== EXERCISE ==
Reproduce the records below line for line, without changing anything.

== SUPPLIED ENTRIES ==

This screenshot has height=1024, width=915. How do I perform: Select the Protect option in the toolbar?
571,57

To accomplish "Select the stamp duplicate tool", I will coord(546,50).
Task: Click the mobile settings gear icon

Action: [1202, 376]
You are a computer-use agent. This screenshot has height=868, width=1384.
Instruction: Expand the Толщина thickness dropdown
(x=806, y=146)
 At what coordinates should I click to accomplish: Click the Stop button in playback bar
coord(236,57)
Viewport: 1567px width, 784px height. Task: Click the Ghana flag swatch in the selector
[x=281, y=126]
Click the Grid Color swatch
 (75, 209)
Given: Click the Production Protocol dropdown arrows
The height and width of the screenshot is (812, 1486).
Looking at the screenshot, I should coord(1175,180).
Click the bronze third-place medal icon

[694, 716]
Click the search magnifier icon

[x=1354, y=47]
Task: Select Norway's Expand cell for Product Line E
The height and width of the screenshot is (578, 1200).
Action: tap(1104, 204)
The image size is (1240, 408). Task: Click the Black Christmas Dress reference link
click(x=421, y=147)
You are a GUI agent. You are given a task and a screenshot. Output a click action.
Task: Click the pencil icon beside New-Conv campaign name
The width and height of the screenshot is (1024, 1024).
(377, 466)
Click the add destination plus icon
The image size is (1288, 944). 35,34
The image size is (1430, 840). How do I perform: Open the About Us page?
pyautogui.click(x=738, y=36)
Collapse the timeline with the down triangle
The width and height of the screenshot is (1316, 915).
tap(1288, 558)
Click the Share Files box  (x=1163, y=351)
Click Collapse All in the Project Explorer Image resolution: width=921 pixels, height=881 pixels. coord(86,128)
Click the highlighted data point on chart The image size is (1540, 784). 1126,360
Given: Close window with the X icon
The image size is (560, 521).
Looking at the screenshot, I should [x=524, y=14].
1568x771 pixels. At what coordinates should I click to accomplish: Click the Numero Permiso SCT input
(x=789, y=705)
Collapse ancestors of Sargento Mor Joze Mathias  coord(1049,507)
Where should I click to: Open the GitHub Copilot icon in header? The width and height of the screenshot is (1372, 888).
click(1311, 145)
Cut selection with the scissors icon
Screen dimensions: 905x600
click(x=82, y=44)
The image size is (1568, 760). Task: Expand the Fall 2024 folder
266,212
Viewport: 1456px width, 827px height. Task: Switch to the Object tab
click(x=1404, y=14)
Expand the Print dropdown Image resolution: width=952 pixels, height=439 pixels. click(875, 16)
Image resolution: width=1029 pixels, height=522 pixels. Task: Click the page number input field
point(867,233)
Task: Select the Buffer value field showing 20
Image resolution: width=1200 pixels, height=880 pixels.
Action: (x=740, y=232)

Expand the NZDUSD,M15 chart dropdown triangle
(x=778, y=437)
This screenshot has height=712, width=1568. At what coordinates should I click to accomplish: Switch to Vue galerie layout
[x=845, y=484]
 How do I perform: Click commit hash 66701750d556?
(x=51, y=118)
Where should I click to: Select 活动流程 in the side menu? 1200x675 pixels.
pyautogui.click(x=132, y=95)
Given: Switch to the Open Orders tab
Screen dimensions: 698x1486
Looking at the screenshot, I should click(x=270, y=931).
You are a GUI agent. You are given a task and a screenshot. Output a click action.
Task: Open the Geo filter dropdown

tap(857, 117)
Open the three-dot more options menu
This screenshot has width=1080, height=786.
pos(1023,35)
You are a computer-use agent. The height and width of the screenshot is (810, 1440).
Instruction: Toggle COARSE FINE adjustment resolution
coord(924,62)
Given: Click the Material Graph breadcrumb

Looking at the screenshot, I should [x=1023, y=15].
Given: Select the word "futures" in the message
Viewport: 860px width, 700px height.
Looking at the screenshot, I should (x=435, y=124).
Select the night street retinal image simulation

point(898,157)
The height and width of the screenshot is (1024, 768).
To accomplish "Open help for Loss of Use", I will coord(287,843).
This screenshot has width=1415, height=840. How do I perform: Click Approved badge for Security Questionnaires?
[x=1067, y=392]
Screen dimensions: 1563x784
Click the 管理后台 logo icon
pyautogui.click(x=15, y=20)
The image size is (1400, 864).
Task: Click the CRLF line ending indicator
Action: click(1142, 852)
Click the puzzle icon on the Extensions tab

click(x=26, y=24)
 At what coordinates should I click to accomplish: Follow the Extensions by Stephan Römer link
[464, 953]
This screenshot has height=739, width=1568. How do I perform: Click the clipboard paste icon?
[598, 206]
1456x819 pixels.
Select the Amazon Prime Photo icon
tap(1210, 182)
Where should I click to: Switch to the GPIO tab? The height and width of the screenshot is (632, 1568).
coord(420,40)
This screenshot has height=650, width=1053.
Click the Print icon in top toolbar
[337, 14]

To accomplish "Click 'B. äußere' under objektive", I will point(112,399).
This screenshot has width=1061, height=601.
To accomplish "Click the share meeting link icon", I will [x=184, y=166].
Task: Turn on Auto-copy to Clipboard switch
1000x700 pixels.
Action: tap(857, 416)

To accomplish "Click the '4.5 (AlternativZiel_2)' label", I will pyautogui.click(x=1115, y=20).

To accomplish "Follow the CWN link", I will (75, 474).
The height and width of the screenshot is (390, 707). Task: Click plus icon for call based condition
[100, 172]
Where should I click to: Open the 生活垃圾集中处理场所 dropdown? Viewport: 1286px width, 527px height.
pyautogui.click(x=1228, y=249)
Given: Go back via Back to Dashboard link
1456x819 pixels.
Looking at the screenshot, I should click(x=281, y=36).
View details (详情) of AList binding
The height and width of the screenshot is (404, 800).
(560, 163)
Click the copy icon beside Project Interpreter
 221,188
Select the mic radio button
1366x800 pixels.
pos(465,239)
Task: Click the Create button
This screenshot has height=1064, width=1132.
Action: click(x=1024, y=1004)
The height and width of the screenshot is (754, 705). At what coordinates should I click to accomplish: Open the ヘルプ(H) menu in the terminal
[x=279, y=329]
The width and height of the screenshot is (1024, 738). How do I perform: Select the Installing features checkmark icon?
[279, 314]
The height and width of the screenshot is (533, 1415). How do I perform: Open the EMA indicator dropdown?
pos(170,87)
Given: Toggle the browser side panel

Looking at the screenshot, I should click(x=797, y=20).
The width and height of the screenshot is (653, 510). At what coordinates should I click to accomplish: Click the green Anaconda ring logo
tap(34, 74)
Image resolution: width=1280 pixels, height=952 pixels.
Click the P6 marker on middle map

== EXPECTED ANSWER ==
This screenshot has height=1024, width=915. How do I perform: Select the Protect option in the toolbar?
571,57

To accomplish "Select the stamp duplicate tool", I will coord(546,50).
Task: Click the mobile settings gear icon

Action: [1202, 376]
You are a computer-use agent. This screenshot has height=868, width=1384.
Instruction: Expand the Толщина thickness dropdown
(x=806, y=146)
 At what coordinates should I click to accomplish: Click the Stop button in playback bar
coord(236,57)
Viewport: 1567px width, 784px height. Task: Click the Ghana flag swatch in the selector
[x=281, y=126]
Click the Grid Color swatch
 (75, 209)
Given: Click the Production Protocol dropdown arrows
The height and width of the screenshot is (812, 1486).
Looking at the screenshot, I should coord(1175,180).
Click the bronze third-place medal icon

[694, 716]
Click the search magnifier icon

[x=1354, y=47]
Task: Select Norway's Expand cell for Product Line E
The height and width of the screenshot is (578, 1200).
Action: tap(1104, 204)
The image size is (1240, 408). Task: Click the Black Christmas Dress reference link
click(x=421, y=147)
You are a GUI agent. You are given a task and a screenshot. Output a click action.
Task: Click the pencil icon beside New-Conv campaign name
The width and height of the screenshot is (1024, 1024).
(377, 466)
Click the add destination plus icon
The image size is (1288, 944). 35,34
The image size is (1430, 840). How do I perform: Open the About Us page?
pyautogui.click(x=738, y=36)
Collapse the timeline with the down triangle
The width and height of the screenshot is (1316, 915).
tap(1288, 558)
Click the Share Files box  (x=1163, y=351)
Click Collapse All in the Project Explorer Image resolution: width=921 pixels, height=881 pixels. coord(86,128)
Click the highlighted data point on chart The image size is (1540, 784). 1126,360
Given: Close window with the X icon
The image size is (560, 521).
Looking at the screenshot, I should [x=524, y=14].
1568x771 pixels. At what coordinates should I click to accomplish: Click the Numero Permiso SCT input
(x=789, y=705)
Collapse ancestors of Sargento Mor Joze Mathias  coord(1049,507)
Where should I click to: Open the GitHub Copilot icon in header? The width and height of the screenshot is (1372, 888).
click(1311, 145)
Cut selection with the scissors icon
Screen dimensions: 905x600
click(x=82, y=44)
The image size is (1568, 760). Task: Expand the Fall 2024 folder
266,212
Viewport: 1456px width, 827px height. Task: Switch to the Object tab
click(x=1404, y=14)
Expand the Print dropdown Image resolution: width=952 pixels, height=439 pixels. click(875, 16)
Image resolution: width=1029 pixels, height=522 pixels. Task: Click the page number input field
point(867,233)
Task: Select the Buffer value field showing 20
Image resolution: width=1200 pixels, height=880 pixels.
Action: (x=740, y=232)

Expand the NZDUSD,M15 chart dropdown triangle
(x=778, y=437)
This screenshot has height=712, width=1568. At what coordinates should I click to accomplish: Switch to Vue galerie layout
[x=845, y=484]
 How do I perform: Click commit hash 66701750d556?
(x=51, y=118)
Where should I click to: Select 活动流程 in the side menu? 1200x675 pixels.
pyautogui.click(x=132, y=95)
Given: Switch to the Open Orders tab
Screen dimensions: 698x1486
Looking at the screenshot, I should click(x=270, y=931).
You are a GUI agent. You are given a task and a screenshot. Output a click action.
Task: Open the Geo filter dropdown

tap(857, 117)
Open the three-dot more options menu
This screenshot has width=1080, height=786.
pos(1023,35)
You are a computer-use agent. The height and width of the screenshot is (810, 1440).
Instruction: Toggle COARSE FINE adjustment resolution
coord(924,62)
Given: Click the Material Graph breadcrumb

Looking at the screenshot, I should [x=1023, y=15].
Given: Select the word "futures" in the message
Viewport: 860px width, 700px height.
Looking at the screenshot, I should (x=435, y=124).
Select the night street retinal image simulation

point(898,157)
The height and width of the screenshot is (1024, 768).
To accomplish "Open help for Loss of Use", I will coord(287,843).
This screenshot has width=1415, height=840. How do I perform: Click Approved badge for Security Questionnaires?
[x=1067, y=392]
Screen dimensions: 1563x784
Click the 管理后台 logo icon
pyautogui.click(x=15, y=20)
The image size is (1400, 864).
Task: Click the CRLF line ending indicator
Action: click(1142, 852)
Click the puzzle icon on the Extensions tab

click(x=26, y=24)
 At what coordinates should I click to accomplish: Follow the Extensions by Stephan Römer link
[464, 953]
This screenshot has height=739, width=1568. How do I perform: Click the clipboard paste icon?
[598, 206]
1456x819 pixels.
Select the Amazon Prime Photo icon
tap(1210, 182)
Where should I click to: Switch to the GPIO tab? The height and width of the screenshot is (632, 1568).
coord(420,40)
This screenshot has height=650, width=1053.
Click the Print icon in top toolbar
[337, 14]

To accomplish "Click 'B. äußere' under objektive", I will point(112,399).
This screenshot has width=1061, height=601.
To accomplish "Click the share meeting link icon", I will [x=184, y=166].
Task: Turn on Auto-copy to Clipboard switch
1000x700 pixels.
Action: tap(857, 416)

To accomplish "Click the '4.5 (AlternativZiel_2)' label", I will pyautogui.click(x=1115, y=20).

To accomplish "Follow the CWN link", I will (75, 474).
The height and width of the screenshot is (390, 707). Task: Click plus icon for call based condition
[100, 172]
Where should I click to: Open the 生活垃圾集中处理场所 dropdown? Viewport: 1286px width, 527px height.
pyautogui.click(x=1228, y=249)
Given: Go back via Back to Dashboard link
1456x819 pixels.
Looking at the screenshot, I should click(x=281, y=36).
View details (详情) of AList binding
The height and width of the screenshot is (404, 800).
(560, 163)
Click the copy icon beside Project Interpreter
 221,188
Select the mic radio button
1366x800 pixels.
pos(465,239)
Task: Click the Create button
This screenshot has height=1064, width=1132.
Action: click(x=1024, y=1004)
The height and width of the screenshot is (754, 705). At what coordinates should I click to accomplish: Open the ヘルプ(H) menu in the terminal
[x=279, y=329]
The width and height of the screenshot is (1024, 738). How do I perform: Select the Installing features checkmark icon?
[279, 314]
The height and width of the screenshot is (533, 1415). How do I perform: Open the EMA indicator dropdown?
pos(170,87)
Given: Toggle the browser side panel

Looking at the screenshot, I should click(x=797, y=20).
The width and height of the screenshot is (653, 510). At what coordinates should I click to accomplish: Click the green Anaconda ring logo
tap(34, 74)
Image resolution: width=1280 pixels, height=952 pixels.
Click the P6 marker on middle map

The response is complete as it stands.